Well aren't you full of yourself. :birgits_giggle:
Of course posters found issue with my post, I'm not only a fan of Oregon, but also a heated rival. UT happens to play them both in the coming weeks, so tension amongst fans is high. I don't expect everyone to be rationale and cordial, hostility is the nature of fandom. Doesn't mean there's nor your own frustrations were warranted. My post had merit, as you've already admitted.
As for your theatrics? I must admit, I did get hardy chuckle out of them. Sadly, rolling out the good ole thesaurus was unnecessary, as your grammatical fortitude doesn't make you any more right than your initial misplaced response. You could paint these forums with words akin to Shakespeare; You're still wrong.
Considering this isn't a philosophical debate, lessons in Epictetus's theories of stoicism would prove irrelevant in this arena. What you're looking for would be debate itself, or something involving communications. :thumbsup:
But I agree, this conversation is finished.
Search my post history. I'm not an anti-rival poster, I'm an anti-fail-post poster. You're welcome to check my post history as a reference. Also I wouldn't exactly say I used any theatrics. My arguments were concise, they just contained a lot of content.
Just to let you realize how dumb you are, I will, for the last time, comprehensively and fundamentally break down why you are wrong.
Your Revised Argument/Explaination:
Your argument that Florida in 2010 is less creative and effective than Oregon in 2010 is valid, but
irrelevant in the context of the conversation. No one was comparing the Oregon offense to the Florida 2010 offense, because we have not played them. While the claim that Oregon will be better may be true, it is also wholly irrelevantly and thus an invalid counter-argument to the original statement.
The original scenario:
The original argument was a statement that claimed that UT had experience against the speed-option style spread used by Oregon due to the similarities and talent used in the Florida spread-attack, which in the past UT has played against. They will not be wide-eyed and confused was the argument.
Your flawed counter-argument:
What you said was that Florida was not as creative or effective as Florida's spread.
The only logical inference, since we established what you "meant" to say was irrelevant anyways, was that said experience against Florida was irrelevant because Oregon has been running a spread option at a higher level.
Why what you said must be inferred as a counter-argument:
The reason that your post
had to infer this is because it is the
only logical counter-argument available for use given the statements you posted. It
must have infer that Oregon's spread was superior because it, by it's very nature, is a counter-argument. A counter-argument is a set of statements disputing the validity or claims of another argument (the post you replied to). Thus the purpose of the creative/effective post you made was to discredit his claim for whatever reason you made up (they eat more or whatever it would be, the reasoning is irrelevant in this argument).

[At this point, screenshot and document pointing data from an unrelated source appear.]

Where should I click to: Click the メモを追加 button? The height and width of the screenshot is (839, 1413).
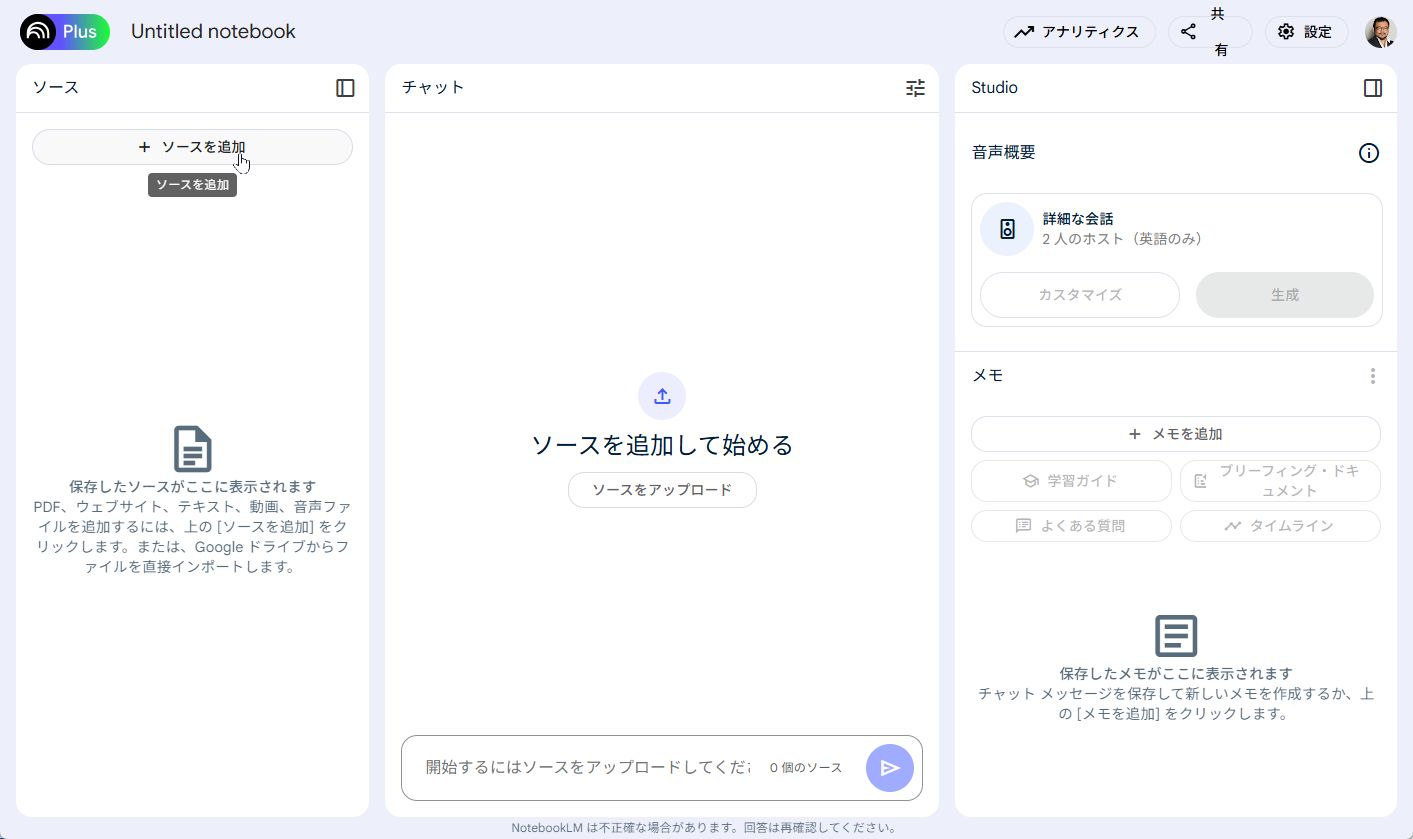point(1176,433)
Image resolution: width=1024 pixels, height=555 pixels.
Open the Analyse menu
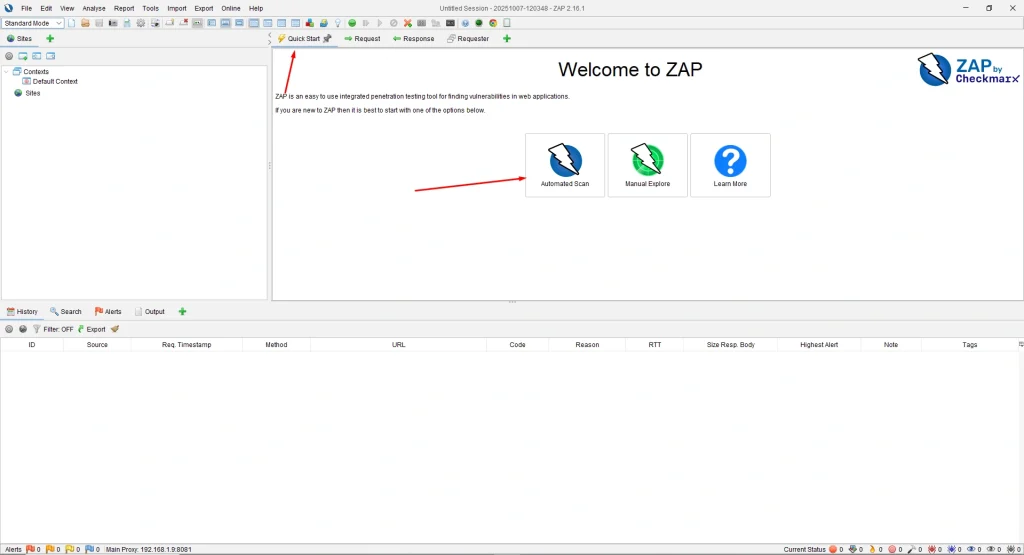coord(93,8)
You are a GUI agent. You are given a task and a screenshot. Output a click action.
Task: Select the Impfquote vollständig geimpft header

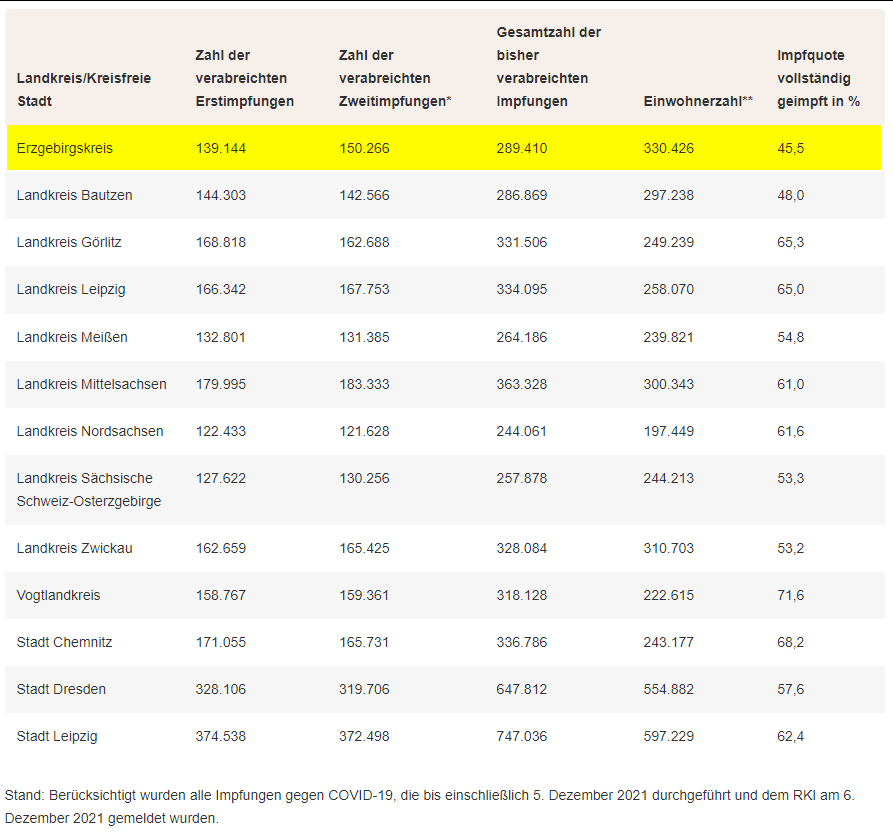pyautogui.click(x=818, y=78)
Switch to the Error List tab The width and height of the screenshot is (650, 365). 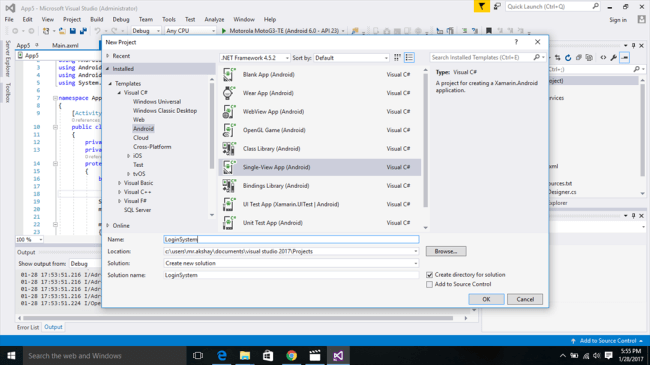[x=28, y=327]
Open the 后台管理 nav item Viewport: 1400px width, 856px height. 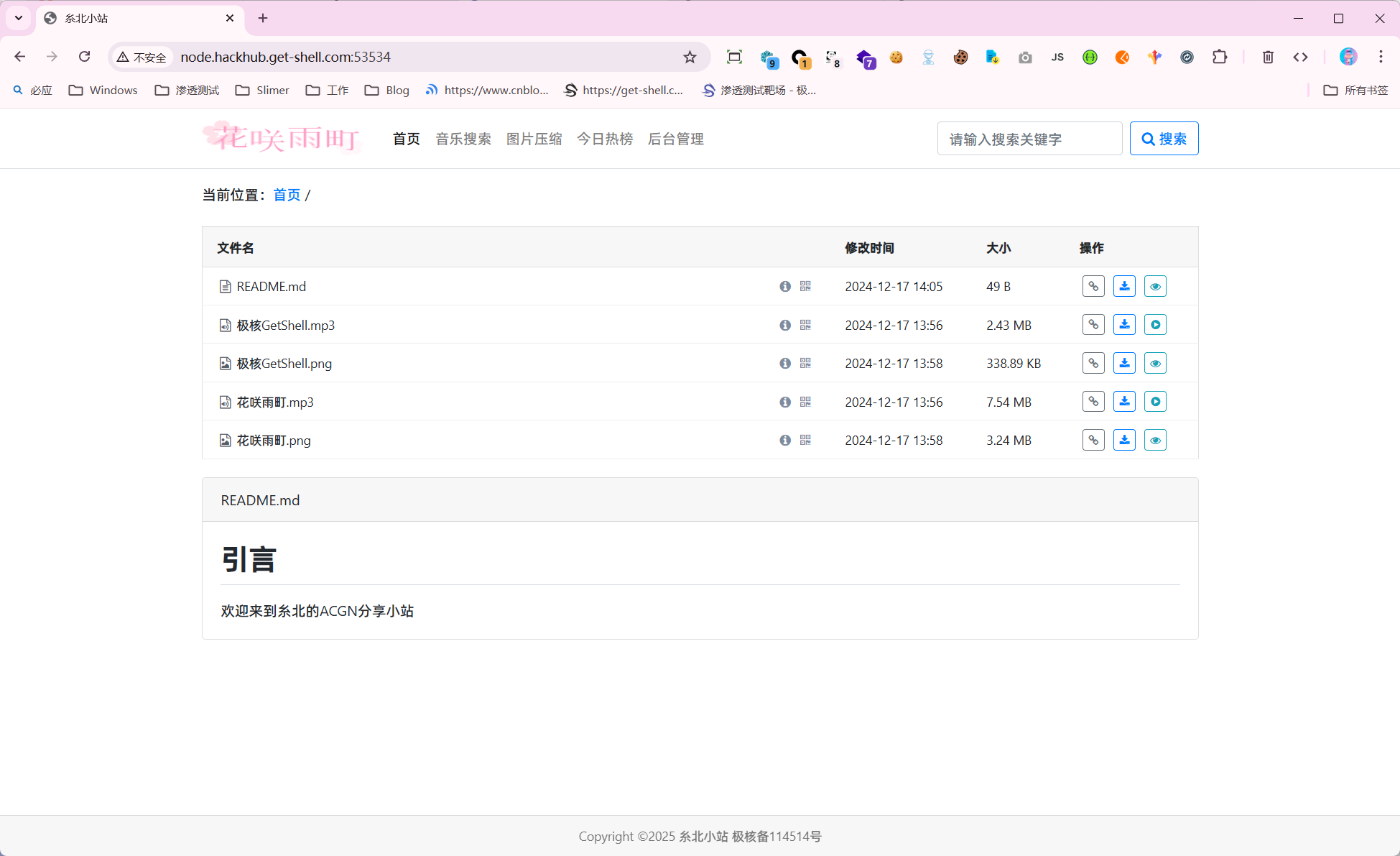pos(675,139)
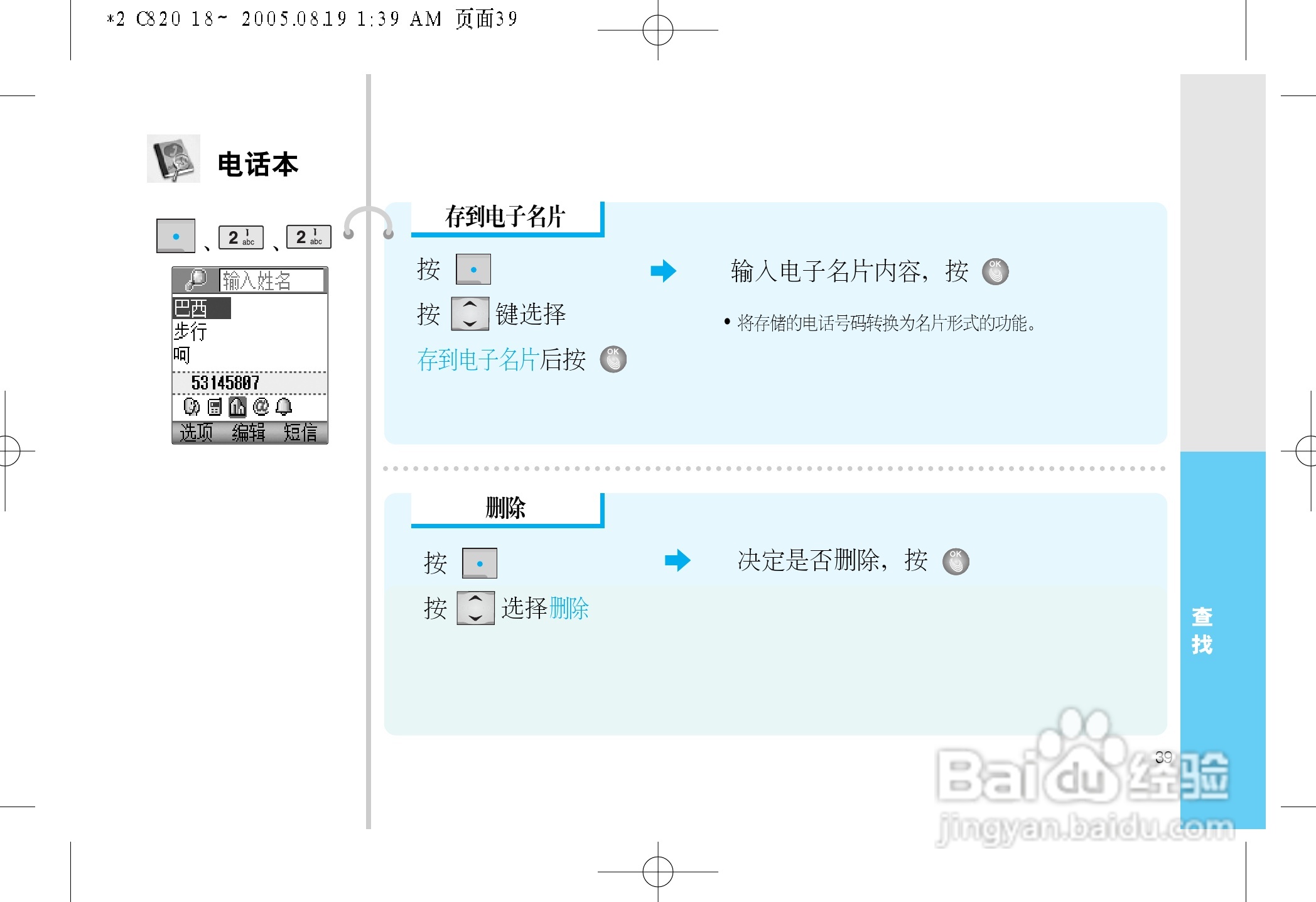
Task: Click the mobile phone number icon
Action: coord(215,408)
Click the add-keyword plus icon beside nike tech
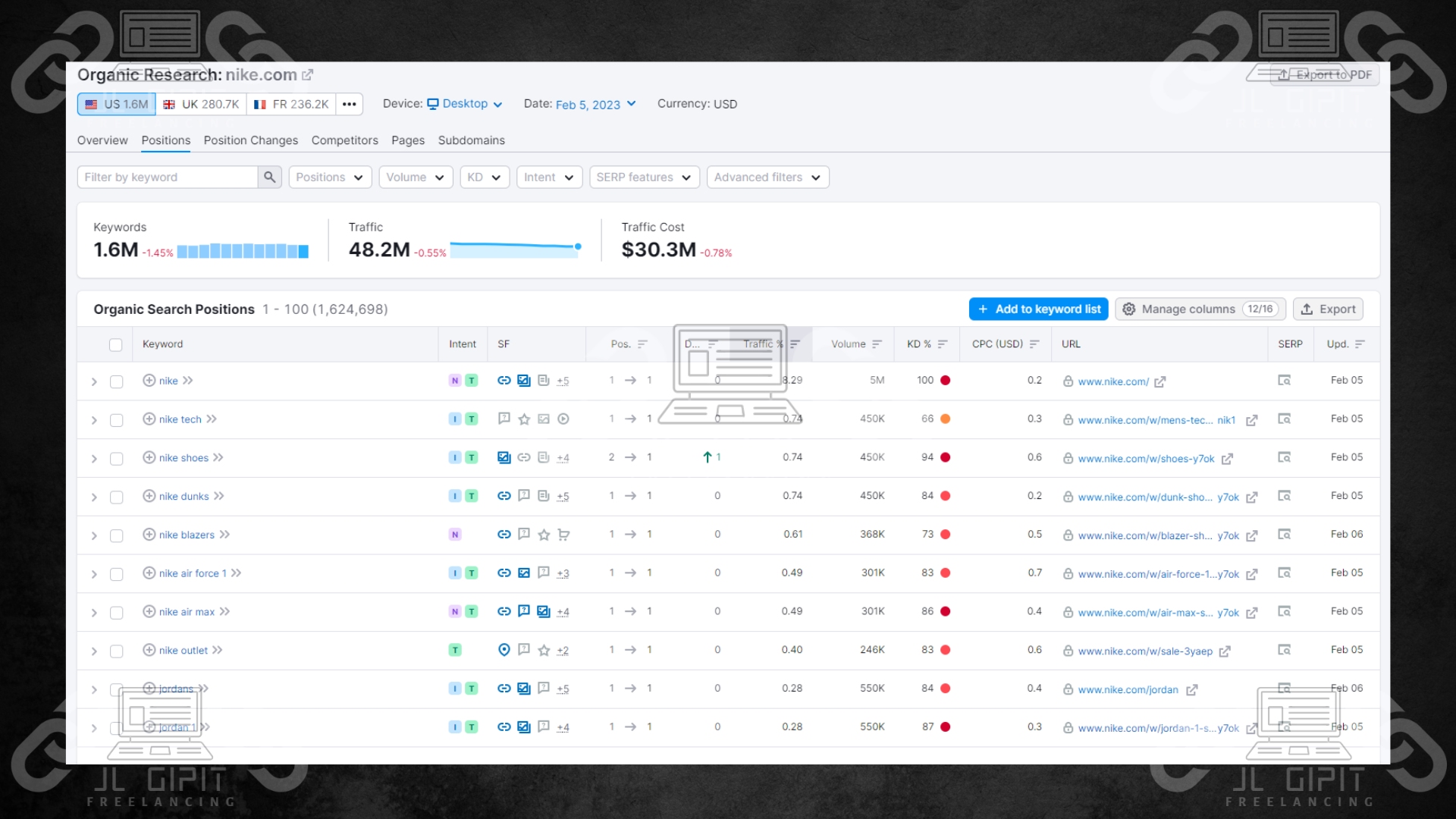 [x=149, y=419]
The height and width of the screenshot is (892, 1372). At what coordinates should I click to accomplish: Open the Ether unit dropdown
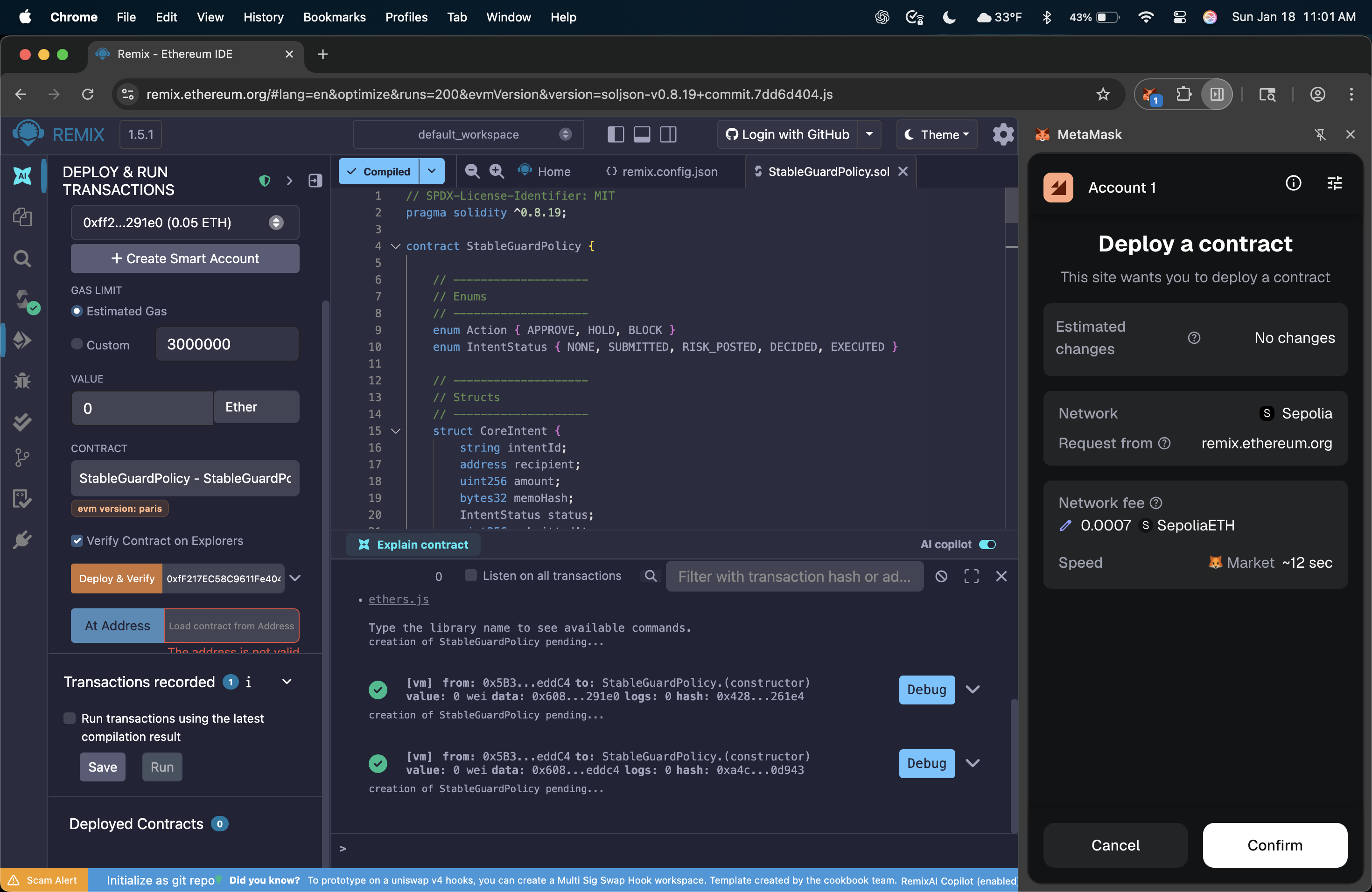pos(256,407)

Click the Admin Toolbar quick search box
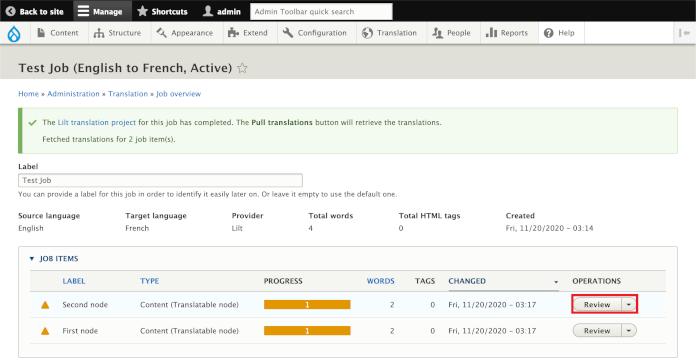[321, 12]
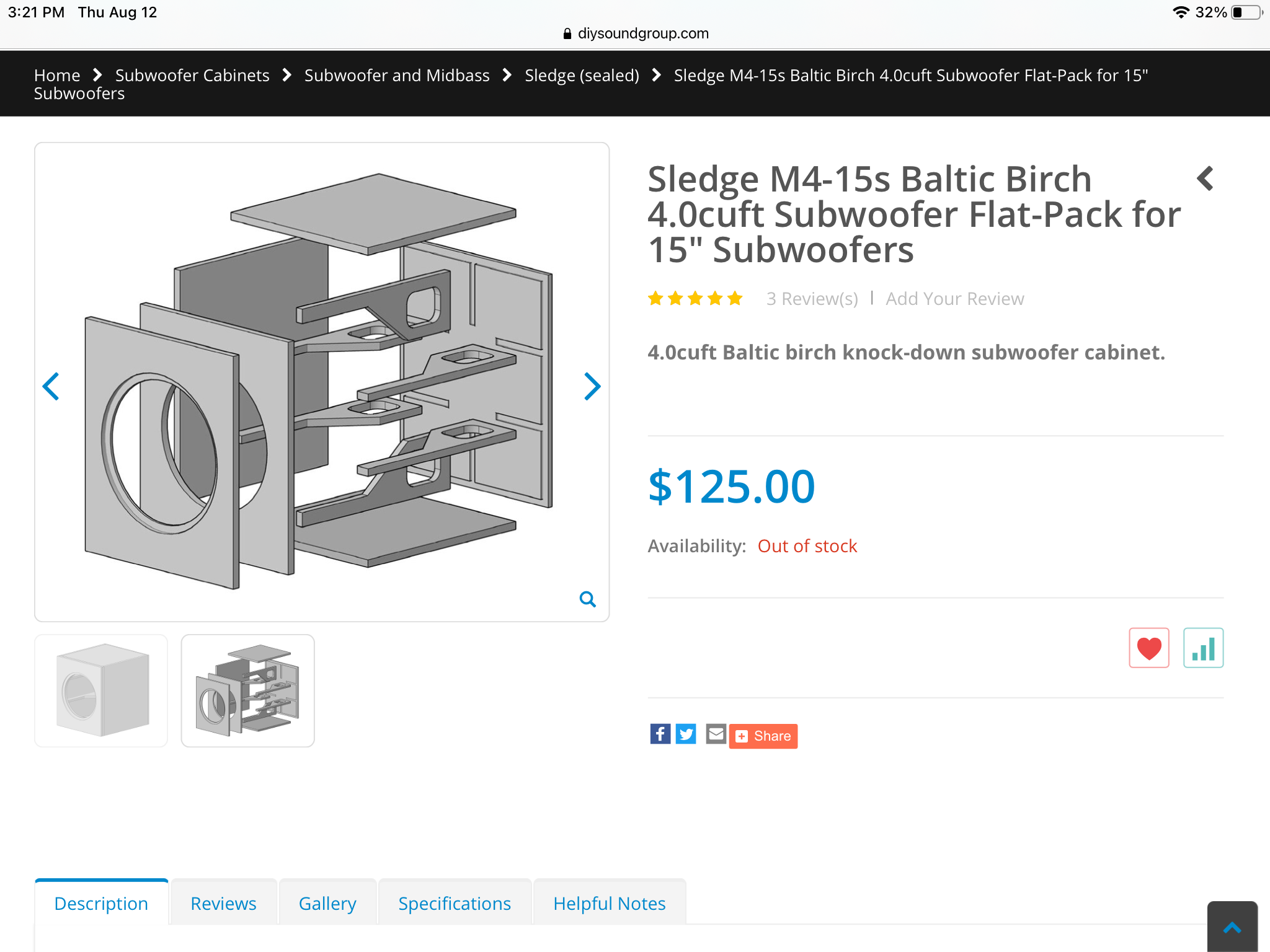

This matters because you claimed to be correct:
Since you insist you're right we'll say it is established that your post was a counter-argument and thus representable by the logically explained inference of my post. The problem is that the information you intended to post (the 2010 comparison) was
even more invalid than saying Oregon was better from 07-09 (which you admit to not being the case). Thus your post was a failure because it was wrong, which is why you incurred such a negative response from posters.
For the record, basic level philosophy classes (which I suggested for you) emphasize critical thinking, argument/counter-argument concept, structure, and the line of thought used to construct and break down major philosophical beliefs as much if not more so than they actually focus on what those philosophies were. This is obviously what I was referencing, as it was the only logical (notice this word is coming up a lot) conclusion to draw from my statement.